→ **Problem statement**
Count the lines of the records that contain the string "text". Give only the number.

-=-=-=-=-

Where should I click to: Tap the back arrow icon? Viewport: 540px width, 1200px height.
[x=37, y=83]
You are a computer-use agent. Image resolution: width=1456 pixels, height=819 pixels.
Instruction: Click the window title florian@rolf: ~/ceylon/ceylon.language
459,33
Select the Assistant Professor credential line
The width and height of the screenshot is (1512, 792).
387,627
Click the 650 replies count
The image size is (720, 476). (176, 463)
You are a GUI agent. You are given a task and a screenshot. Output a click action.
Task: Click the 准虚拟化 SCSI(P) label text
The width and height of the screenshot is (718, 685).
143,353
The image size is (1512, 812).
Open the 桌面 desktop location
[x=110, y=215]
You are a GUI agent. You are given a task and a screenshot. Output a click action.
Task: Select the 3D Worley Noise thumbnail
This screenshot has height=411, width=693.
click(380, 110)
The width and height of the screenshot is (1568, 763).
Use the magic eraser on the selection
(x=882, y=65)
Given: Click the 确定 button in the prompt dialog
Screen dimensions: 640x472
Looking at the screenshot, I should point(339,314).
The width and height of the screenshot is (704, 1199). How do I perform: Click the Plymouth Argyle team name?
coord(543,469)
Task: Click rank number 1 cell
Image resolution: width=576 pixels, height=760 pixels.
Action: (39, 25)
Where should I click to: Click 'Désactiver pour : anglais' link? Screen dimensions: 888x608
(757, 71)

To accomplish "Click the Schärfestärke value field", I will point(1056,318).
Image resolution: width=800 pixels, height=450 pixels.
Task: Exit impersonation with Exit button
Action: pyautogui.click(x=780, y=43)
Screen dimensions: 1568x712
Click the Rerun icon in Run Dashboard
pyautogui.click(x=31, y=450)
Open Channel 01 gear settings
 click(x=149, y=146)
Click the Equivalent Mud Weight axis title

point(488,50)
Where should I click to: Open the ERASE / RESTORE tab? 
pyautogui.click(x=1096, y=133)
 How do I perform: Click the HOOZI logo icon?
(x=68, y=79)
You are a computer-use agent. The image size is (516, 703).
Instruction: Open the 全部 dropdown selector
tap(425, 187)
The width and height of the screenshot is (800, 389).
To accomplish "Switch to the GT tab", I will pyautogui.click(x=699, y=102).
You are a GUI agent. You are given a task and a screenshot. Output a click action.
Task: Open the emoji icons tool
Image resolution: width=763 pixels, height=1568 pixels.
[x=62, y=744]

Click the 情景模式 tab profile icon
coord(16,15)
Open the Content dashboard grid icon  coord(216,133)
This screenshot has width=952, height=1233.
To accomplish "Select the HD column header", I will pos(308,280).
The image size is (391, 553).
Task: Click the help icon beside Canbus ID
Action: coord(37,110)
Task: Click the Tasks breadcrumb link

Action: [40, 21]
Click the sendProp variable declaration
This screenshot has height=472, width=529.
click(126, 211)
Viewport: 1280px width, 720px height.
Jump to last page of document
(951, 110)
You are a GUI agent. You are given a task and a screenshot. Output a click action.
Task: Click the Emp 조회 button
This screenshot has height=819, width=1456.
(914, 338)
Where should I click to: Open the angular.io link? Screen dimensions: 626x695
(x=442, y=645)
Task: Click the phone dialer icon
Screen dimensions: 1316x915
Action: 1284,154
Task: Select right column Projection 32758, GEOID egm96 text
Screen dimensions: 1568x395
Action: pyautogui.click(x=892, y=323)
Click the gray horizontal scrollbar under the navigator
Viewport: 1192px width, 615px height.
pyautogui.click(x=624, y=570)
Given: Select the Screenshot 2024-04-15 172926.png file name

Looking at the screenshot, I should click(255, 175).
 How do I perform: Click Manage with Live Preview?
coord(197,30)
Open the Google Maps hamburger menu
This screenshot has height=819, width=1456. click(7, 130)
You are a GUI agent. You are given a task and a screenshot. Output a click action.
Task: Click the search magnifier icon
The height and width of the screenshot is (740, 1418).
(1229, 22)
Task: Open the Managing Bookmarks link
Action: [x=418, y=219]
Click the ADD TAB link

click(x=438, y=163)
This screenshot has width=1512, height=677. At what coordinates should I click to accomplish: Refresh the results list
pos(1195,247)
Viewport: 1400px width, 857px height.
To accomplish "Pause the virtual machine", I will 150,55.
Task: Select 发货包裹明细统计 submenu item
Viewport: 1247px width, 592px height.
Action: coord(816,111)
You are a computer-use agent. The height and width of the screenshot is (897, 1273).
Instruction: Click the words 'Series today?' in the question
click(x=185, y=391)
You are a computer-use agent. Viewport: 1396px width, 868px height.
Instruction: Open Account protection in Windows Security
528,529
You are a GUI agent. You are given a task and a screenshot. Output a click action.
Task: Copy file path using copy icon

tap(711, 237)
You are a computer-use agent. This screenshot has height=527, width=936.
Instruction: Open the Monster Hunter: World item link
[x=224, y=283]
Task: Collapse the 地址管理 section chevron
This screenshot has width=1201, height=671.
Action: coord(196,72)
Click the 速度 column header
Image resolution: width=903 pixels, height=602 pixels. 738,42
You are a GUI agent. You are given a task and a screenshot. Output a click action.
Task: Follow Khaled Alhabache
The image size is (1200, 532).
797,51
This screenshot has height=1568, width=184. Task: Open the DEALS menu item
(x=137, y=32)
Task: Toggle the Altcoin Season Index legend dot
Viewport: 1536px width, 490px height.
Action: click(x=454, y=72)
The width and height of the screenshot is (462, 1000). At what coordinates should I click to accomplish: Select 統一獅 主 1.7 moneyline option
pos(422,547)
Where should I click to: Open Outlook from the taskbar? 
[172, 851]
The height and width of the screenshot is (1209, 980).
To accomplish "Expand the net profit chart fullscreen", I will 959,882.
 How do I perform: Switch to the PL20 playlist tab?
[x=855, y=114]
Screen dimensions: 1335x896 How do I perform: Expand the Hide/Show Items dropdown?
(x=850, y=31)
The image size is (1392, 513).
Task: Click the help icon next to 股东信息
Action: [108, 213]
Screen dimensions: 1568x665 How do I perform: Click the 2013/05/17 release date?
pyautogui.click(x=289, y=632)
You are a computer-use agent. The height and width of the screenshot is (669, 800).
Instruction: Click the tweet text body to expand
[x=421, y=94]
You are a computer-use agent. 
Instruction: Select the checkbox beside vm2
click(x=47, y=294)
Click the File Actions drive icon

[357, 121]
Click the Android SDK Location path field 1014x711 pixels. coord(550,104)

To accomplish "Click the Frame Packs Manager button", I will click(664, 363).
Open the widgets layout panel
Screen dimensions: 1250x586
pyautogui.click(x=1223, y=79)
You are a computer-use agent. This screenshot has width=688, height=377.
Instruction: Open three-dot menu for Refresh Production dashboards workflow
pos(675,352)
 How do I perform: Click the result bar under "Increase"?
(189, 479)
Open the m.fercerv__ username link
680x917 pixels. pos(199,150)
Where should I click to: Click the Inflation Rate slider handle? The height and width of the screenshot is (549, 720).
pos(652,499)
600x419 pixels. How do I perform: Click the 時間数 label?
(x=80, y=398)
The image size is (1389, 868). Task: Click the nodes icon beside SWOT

-=-=-=-=-

→ **Expected answer**
3